7 Profunda Artery Perforator Flap for Breast Reconstruction
Robert J. Allen, Maria M. LoTempio, and Constance M. Chen
Since its introduction by Allen1 in 1992, the deep inferior epigastric artery perforator flap has become the gold standard for breast reconstruction. However, the lower abdomen is not an option in 25% of women. Absolute contraindications include previous abdominoplasty, and relative contraindications include previous liposuction, certain abdominal operations, and a paucity of subcutaneous fat. The profunda artery perforator (PAP) flap described by Allen2,3 in 2010 is our first consideration if the abdomen is not a viable option. Other choices include the superior or inferior gluteal artery flaps3,4 the thigh gluteal artery perforator (GAP) flap, and the lateral thigh flap.
The blood supply to the muscles surrounding the profunda artery perforators, specifically the adductor, has been described by Angrigiani et al.5 The dominant blood supply to the posterior thigh is from the profunda artery perforators. The PAP flap has been used for breast reconstruction in over 200 cases over the past 4 years.
Indications
The ideal candidates for the PAP flap have breasts of small to moderate size, with excess body fat below the waist. A woman with a pear-shaped figure is a better candidate than one with an apple-shaped figure. Many of our patients have had previous abdominal surgery such as abdominoplasty, but a significant percentage of PAP patients have a paucity of abdominal fat, with more fat in the posterior thigh. Preoperative imaging with magnetic resonance angiography (MRA) or computed tomography angiography (CTA) is recommended on all patients to facilitate perforator mapping and dissection, and to reduce the operative time ( Fig. 7.1 ).
Vascular Anatomy
The profunda femoris artery arises from the common femoral artery ~3.5 cm distal to the inguinal ligament. Initially lateral to the femoral artery, it spirals posterior to the ligament to reach the medial side of the femur. The profunda femoris artery enters the posterior compartment of the thigh and gives off three main perforators. The first perforator is preferred as the pedicle to the PAP flap due to its more medial location and more ideal perfusion pattern.
Preoperative Planning
Preoperative markings are applied in the office the day prior to surgery.

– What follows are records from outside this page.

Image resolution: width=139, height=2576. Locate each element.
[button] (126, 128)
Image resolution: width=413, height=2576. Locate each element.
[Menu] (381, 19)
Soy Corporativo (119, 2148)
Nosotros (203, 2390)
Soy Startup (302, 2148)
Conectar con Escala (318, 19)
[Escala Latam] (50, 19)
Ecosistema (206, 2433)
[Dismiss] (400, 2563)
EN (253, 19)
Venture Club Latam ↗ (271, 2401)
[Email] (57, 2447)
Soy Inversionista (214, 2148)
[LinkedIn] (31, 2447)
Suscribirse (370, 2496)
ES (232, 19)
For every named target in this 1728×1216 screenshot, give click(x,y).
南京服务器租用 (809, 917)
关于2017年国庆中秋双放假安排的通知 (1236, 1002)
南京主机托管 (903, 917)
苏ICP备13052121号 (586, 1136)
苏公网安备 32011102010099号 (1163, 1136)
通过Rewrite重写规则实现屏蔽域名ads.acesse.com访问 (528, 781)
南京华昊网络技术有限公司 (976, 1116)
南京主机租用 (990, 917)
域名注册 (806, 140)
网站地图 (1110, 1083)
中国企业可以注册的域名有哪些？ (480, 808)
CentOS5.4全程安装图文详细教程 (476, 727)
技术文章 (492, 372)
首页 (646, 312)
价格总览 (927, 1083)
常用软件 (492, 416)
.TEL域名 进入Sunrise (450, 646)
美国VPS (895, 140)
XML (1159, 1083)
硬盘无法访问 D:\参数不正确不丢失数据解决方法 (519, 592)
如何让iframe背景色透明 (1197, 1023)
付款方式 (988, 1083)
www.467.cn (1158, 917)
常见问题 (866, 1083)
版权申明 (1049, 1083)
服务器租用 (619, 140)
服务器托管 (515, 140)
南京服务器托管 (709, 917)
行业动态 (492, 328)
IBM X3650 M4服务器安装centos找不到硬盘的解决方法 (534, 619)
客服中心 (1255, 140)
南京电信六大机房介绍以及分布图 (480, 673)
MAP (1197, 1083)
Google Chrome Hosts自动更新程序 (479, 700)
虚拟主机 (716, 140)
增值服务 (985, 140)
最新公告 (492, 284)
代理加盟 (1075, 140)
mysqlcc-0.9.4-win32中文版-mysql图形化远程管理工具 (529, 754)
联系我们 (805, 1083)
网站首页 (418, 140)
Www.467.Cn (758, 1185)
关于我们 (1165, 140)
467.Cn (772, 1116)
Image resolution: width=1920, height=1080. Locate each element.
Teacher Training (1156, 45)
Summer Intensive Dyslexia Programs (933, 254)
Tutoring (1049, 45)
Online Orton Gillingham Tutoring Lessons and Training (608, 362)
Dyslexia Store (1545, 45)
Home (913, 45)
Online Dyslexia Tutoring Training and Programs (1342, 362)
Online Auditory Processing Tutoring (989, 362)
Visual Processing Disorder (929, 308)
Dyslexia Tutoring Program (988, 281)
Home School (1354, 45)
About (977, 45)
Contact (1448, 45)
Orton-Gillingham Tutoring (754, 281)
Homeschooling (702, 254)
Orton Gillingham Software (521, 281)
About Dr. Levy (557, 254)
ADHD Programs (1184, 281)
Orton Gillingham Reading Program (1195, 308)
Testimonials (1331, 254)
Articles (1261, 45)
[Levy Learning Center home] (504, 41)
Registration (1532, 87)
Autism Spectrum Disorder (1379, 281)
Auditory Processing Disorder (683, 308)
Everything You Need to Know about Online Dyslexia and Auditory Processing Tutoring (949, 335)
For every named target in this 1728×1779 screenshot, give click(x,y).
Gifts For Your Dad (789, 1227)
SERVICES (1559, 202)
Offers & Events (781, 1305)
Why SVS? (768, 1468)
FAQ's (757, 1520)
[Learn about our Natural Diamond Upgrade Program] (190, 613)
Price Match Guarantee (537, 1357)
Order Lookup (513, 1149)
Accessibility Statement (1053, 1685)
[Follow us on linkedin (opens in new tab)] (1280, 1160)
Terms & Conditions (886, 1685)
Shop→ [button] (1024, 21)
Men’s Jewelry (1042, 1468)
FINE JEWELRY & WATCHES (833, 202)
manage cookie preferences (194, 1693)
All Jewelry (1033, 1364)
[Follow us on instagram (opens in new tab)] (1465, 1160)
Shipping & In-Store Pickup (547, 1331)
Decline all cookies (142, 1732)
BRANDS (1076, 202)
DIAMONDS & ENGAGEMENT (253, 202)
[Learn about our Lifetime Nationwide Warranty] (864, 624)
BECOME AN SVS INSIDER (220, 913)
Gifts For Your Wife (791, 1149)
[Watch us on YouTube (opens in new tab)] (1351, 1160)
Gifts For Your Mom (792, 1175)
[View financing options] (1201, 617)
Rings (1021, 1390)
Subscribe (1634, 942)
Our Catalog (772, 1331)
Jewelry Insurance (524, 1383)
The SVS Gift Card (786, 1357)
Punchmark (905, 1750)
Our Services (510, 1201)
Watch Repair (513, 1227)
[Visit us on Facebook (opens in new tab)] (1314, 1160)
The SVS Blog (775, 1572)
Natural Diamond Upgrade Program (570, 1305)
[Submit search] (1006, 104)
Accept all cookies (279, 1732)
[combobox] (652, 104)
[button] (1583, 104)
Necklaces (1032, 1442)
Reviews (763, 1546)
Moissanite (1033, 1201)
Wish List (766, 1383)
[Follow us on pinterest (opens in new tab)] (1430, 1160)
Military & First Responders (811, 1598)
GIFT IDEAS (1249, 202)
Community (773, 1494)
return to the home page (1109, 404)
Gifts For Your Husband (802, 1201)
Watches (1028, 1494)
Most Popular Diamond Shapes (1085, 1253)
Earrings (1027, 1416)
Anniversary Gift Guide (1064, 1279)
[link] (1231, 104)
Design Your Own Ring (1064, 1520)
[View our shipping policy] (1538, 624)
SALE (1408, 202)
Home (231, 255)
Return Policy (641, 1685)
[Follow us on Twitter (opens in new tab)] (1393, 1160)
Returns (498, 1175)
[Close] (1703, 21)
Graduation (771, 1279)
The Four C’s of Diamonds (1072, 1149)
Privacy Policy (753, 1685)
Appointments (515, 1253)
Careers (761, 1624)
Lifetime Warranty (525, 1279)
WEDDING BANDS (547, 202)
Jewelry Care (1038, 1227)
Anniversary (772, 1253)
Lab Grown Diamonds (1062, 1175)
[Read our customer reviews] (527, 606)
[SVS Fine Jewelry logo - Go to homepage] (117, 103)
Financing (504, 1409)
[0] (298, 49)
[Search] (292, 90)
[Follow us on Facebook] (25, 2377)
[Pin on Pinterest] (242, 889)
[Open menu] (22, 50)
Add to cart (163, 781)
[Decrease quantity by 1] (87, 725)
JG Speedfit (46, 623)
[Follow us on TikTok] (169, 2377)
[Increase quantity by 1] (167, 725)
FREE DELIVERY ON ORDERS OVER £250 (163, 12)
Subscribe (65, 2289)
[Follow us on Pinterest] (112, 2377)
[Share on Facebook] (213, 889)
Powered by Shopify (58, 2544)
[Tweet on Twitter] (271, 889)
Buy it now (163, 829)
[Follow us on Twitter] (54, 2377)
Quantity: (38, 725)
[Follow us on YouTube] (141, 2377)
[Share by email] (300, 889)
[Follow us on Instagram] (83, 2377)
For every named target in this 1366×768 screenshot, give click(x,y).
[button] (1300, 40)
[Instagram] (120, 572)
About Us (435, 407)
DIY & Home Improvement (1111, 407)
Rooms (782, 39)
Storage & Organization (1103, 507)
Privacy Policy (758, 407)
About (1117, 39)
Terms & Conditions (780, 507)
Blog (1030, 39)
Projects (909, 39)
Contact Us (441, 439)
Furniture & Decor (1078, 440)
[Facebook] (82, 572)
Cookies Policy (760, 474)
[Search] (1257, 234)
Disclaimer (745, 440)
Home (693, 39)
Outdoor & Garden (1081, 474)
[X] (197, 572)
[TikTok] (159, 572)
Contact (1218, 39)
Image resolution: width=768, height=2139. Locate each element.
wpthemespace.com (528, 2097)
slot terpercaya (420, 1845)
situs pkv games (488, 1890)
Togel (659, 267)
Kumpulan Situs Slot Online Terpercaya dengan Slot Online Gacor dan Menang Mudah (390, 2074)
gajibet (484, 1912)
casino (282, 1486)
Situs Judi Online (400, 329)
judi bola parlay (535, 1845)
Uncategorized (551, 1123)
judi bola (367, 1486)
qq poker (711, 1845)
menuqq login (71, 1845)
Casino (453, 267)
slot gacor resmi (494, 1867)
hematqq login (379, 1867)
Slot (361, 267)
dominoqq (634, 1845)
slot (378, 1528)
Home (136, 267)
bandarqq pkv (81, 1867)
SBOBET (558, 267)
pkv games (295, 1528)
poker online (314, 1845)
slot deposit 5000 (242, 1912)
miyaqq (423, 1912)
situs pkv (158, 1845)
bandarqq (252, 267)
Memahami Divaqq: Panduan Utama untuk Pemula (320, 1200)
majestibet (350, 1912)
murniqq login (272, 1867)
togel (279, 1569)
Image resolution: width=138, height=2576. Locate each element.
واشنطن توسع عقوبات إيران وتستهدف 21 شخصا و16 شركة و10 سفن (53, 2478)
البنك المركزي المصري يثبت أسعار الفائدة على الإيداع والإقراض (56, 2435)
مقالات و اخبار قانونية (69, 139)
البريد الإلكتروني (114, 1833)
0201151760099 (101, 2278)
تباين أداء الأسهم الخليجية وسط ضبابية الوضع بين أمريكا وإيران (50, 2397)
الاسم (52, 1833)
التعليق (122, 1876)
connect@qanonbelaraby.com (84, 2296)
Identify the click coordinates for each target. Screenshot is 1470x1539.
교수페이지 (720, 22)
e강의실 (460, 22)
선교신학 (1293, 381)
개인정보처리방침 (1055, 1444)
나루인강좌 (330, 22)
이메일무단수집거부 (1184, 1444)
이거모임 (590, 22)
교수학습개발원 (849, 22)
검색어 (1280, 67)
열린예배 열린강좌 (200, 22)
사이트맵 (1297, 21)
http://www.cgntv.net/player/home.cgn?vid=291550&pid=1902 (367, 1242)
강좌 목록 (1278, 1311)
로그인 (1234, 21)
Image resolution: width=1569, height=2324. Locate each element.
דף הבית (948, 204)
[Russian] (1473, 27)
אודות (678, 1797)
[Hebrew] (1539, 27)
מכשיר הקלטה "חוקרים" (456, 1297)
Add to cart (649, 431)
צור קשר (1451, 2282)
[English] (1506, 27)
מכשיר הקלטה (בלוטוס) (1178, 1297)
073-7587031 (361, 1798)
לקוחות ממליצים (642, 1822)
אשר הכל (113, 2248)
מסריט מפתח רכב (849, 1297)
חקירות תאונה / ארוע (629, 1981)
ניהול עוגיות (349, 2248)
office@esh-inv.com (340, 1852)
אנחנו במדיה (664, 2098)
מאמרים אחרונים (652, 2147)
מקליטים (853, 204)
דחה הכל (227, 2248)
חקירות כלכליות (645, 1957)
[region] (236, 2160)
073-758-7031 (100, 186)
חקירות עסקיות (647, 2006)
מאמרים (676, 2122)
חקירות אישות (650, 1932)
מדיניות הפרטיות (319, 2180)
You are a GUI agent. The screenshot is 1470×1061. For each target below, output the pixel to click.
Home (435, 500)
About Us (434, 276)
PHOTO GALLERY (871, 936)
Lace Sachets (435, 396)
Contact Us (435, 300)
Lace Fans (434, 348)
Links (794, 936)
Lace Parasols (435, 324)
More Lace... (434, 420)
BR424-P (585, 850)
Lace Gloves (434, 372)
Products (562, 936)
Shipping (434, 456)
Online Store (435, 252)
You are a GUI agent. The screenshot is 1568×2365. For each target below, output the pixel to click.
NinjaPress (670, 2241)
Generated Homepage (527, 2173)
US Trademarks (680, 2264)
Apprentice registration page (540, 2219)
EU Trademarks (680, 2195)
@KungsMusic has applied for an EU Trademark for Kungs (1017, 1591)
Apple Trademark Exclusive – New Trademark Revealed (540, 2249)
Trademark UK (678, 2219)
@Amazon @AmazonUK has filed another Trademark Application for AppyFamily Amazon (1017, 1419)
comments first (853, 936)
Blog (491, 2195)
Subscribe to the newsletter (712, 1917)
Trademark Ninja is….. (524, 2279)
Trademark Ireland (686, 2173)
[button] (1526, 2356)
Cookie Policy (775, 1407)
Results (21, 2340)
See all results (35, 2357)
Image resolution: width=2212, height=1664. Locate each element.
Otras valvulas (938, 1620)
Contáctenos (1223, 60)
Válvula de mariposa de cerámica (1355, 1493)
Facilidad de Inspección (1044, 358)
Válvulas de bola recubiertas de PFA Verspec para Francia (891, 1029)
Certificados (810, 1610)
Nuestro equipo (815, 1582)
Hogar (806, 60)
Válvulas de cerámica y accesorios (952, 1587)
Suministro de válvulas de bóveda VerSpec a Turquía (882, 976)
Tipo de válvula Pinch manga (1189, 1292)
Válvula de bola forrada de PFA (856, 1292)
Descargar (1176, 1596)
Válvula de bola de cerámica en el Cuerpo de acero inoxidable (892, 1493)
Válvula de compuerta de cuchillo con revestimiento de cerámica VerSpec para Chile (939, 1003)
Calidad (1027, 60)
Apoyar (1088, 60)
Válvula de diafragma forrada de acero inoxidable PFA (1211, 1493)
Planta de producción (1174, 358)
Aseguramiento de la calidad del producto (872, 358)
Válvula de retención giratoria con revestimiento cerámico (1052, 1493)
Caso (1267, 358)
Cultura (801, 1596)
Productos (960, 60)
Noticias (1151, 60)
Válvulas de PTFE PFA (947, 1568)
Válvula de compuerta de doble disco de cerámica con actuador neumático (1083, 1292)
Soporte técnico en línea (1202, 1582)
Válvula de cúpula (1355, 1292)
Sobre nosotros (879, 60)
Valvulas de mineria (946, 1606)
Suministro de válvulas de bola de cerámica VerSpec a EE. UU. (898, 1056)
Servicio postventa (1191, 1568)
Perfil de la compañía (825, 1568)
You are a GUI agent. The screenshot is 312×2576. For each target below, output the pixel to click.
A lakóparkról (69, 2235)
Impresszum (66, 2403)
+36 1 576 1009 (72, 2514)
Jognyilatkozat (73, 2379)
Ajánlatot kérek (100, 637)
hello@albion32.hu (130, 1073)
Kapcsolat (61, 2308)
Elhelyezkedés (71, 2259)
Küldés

The patient starts in the standing position, and the inferior gluteal fold is marked for the superior extent of the incision. The second marking is 6 to 7 cm below this line, which is the lower extent of the skin flap. The lateral marking extends to the end of the infragluteal crease or slightly lateral to it. The patient is then moved to the supine position with the thigh in abduction, and the medial marking begins just posterior to the lymphatic-rich inguinal area posterior to the adductor longus muscle. The transverse crescent pattern is typically 26 cm x 7 cm. Then with the patient in the prone position, the key perforator6 is marked based on the preoperative imaging. The key perforator is usually 3 to 6 cm below the infragluteal crease and within 4 cm of the posterior border of the gracilis muscle. The handheld Doppler confirms the location of the perforator(s). Most patients have adequate perforators through the adductor magnus muscle for the PAP flap, but sometimes the best perforator may be inferior to the skin island. In this case a perforator off the descending branch of the inferior gluteal artery (thigh gluteal artery flap) or more lateral profunda femoris perforator may be used. Another option with an inferiorly located perforator is to lower the skin pattern in a “boomerang” fashion to capture the key perforator.